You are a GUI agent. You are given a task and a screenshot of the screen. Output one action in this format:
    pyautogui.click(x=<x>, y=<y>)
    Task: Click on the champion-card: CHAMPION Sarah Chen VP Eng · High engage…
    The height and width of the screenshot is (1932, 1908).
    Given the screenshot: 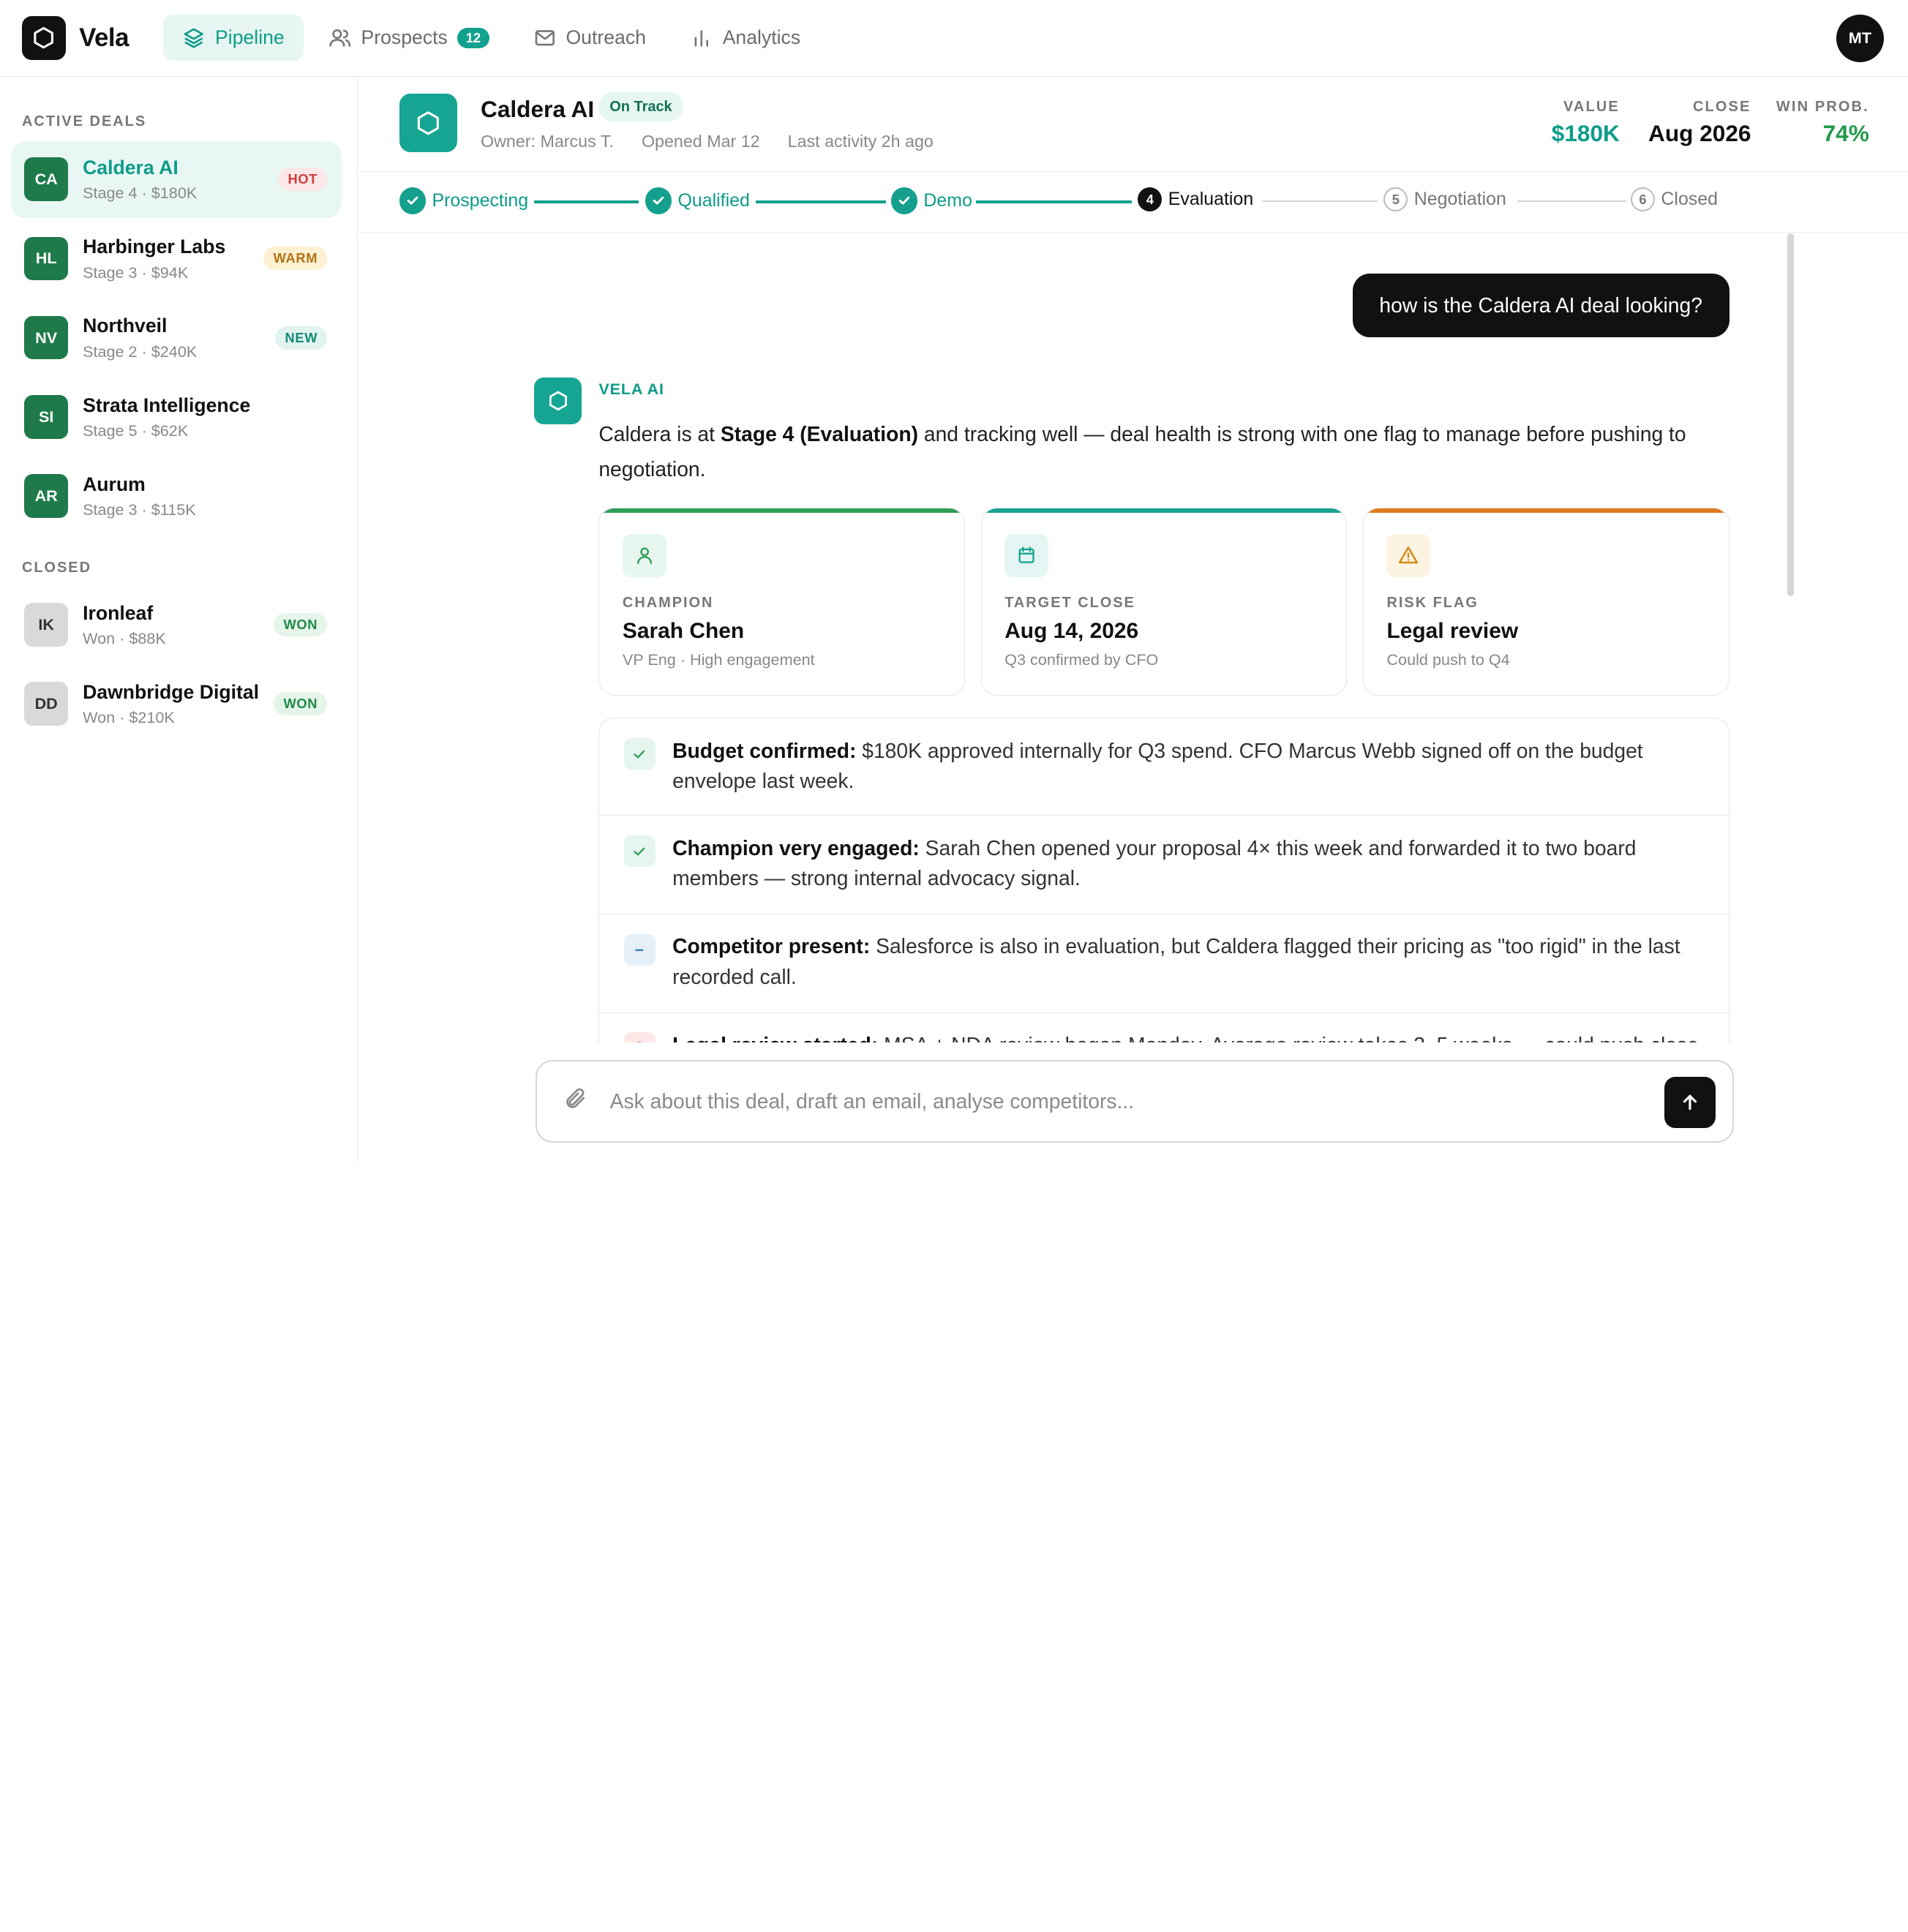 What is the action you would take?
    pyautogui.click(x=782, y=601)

********

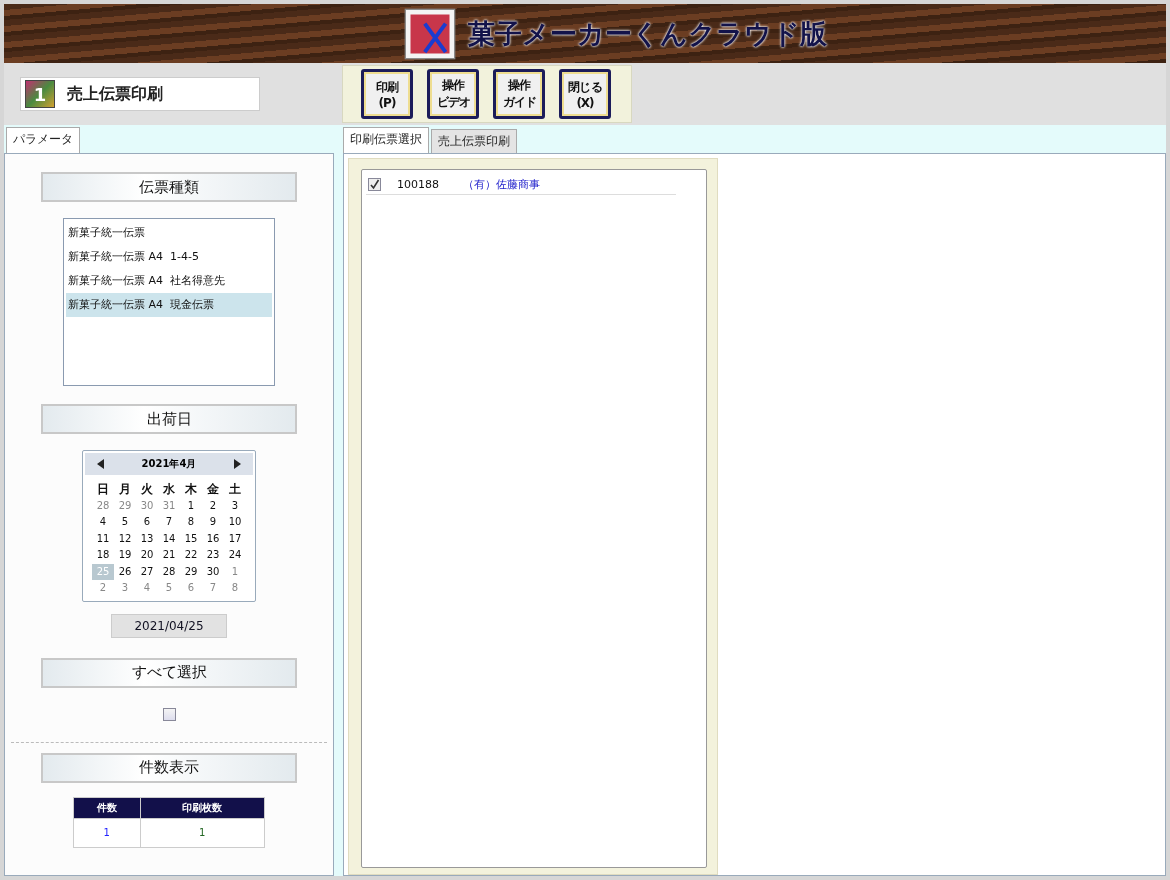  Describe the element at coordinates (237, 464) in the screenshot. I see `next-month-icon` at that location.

********

What you should do: In the listing, update the lines from the one containing "You are a GUI" through the one containing "The height and" by changing "champion-card" to "profile-card", keeping all else as it is. Give back only those lines.

Result below:
You are a GUI agent. You are given a task and a screenshot of the screen. Output one action in this format:
    pyautogui.click(x=<x>, y=<y>)
    Task: Click on the profile-card: CHAMPION Sarah Chen VP Eng · High engage…
    The height and width of the screenshot is (1932, 1908).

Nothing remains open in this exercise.